Villager Jim: ‘6,000 people agree with me that Peak deer cull is WRONG’

A popular Derbyshire photographer who opposes a large-scale deer cull in the Peak District says almost 6,000 people agree with him.

By Michael Broomhead
Thursday, 24th December 2015, 10:30 am
A truly wild stag leaps a dry stone wall near Curbar in the Peak District. Picture by Villager Jim.
A truly wild stag leaps a dry stone wall near Curbar in the Peak District. Picture by Villager Jim.

Sixty-three red deer were killed last winter and a maximum of 112 will be destroyed this season.

“Professionals in deer management” are carrying out the controversial cull on Big Moor, above Baslow, Curbar and Froggatt, to control spiralling numbers of the animals.

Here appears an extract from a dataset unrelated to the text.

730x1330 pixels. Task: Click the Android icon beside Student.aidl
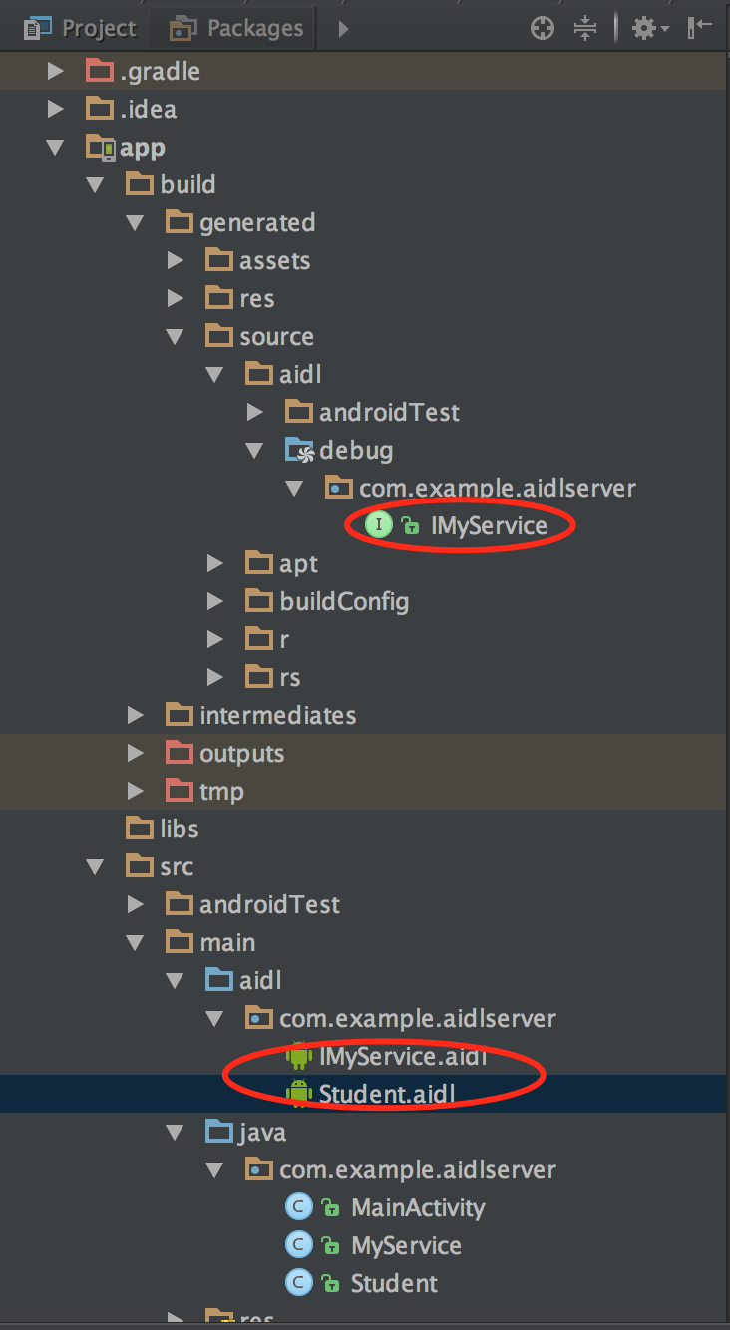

Villager Jim – who is famed for his breathtaking nature shots of the Peak District and took this picture of a stag and his daughter in Curbar – started a discussion about the controversial cull on his page on the social networking site Facebook.

He said: “Nearly 6,000 people have agreed with me that they don’t want it to happen.

“How really, really sad they should kill such an animal.

“What right do we have to say how many is too many?”

A spokesman for the Eastern Moors Partnership (EMP) – which manages the land where the cull is taking place – said: “If left unchecked numbers will grow to a point where the deer over utilise the resources on the moors and have to spread further afield to find food and shelter.

“Nature’s own way of preventing this would be to control the herd size with large predators, such as wolves.

“As these animals are now missing from UK ecosystems, the choice to keep deer numbers at balanced levels, which benefits both the animals themselves and the habitat they live in, falls to us.”

The spokesman said the culls are being carried out by “professionals in deer management in a sensitive and respectful way”.

Some opponents have suggested contraception should be considered as an alternative.

However, the EMP said birth control was not a viable option. “It would be the first step in turning these wild animals into farmed livestock,” it added.